Cook, who was elected to the Town Board as an independent, but is running on the Stop LIPA line, wrote a letter in response that didn’t address McNally’s email but instead outlined the reasons for his campaign, while criticizing several actions taken by the Town Board.

Both he and Smyth are town councilmen.

Cook stood by his previous statements that he’s running because residents asked him to. “Why am I running for Huntington Town Supervisor?  It seems to be a question that some people have answered for me, without actually asking me. The Republican leader would like you to believe that I am running as an operative to help the Democrats, which is incorrect.  Let’s be honest, many would say I am not a party favorite as I don’t do what the party wants; as I stand with  the people and fight for the community I am privileged to serve,” he wrote in a letter this week.

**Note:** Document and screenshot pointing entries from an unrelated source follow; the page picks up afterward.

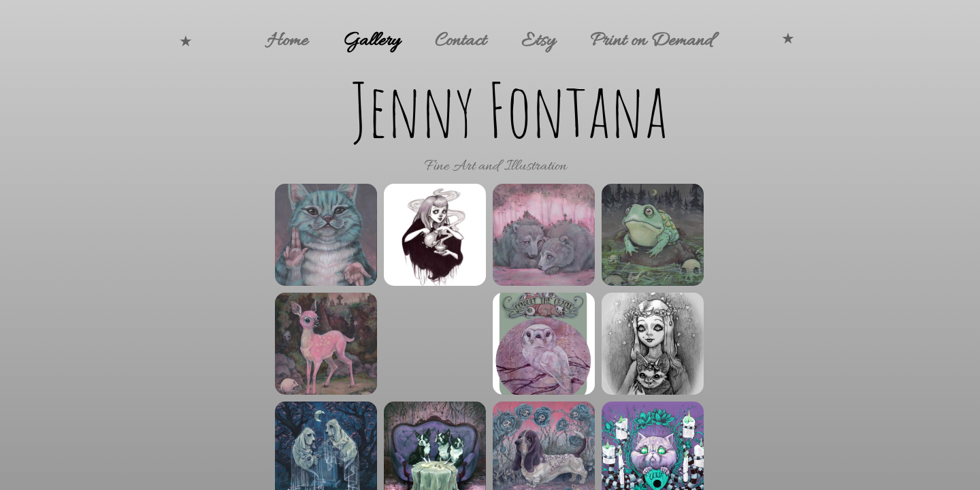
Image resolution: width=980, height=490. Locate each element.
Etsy (538, 42)
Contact (460, 42)
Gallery (371, 42)
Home (287, 42)
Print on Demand (651, 42)
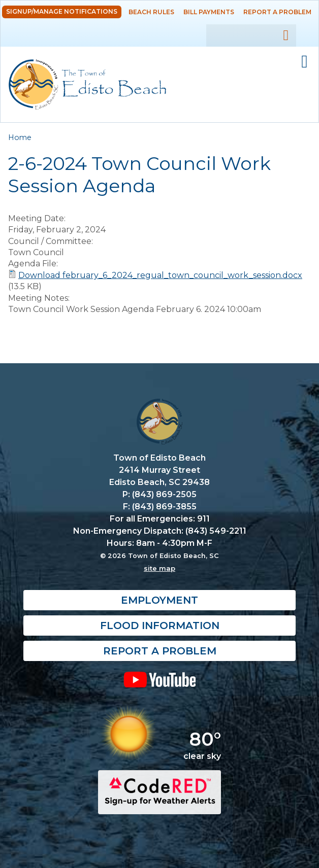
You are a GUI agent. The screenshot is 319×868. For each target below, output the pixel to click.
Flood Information (160, 626)
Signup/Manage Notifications (61, 11)
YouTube (160, 679)
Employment (160, 600)
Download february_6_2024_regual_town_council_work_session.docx (160, 275)
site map (160, 568)
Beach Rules (151, 12)
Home (20, 137)
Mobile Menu (304, 62)
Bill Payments (209, 12)
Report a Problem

Cook declared in February he was running as a Republican for town supervisor, trying to keep Supervisor Chad Lupinacci from running for re-election because of a personal scandal. A week later Lupinacci announced he wouldn’t run for a second term. But the Republicans chose Smyth instead of Cook as their candidate and Cook then created the Stop LIPA campaign and got onto the ballot. Republicans tried to knock him off the ballot but a court upheld his petitions, keeping him in the race.

In 2020, Cook was the lone Town Board vote against a settlement with LIPA involving taxes the power authority is paying on the Northport power plant.

Republicans have previously complained that residents who vote Republican might cast their ballots for Cook, siphoning votes from Smyth and strengthening Sanin’s campaign.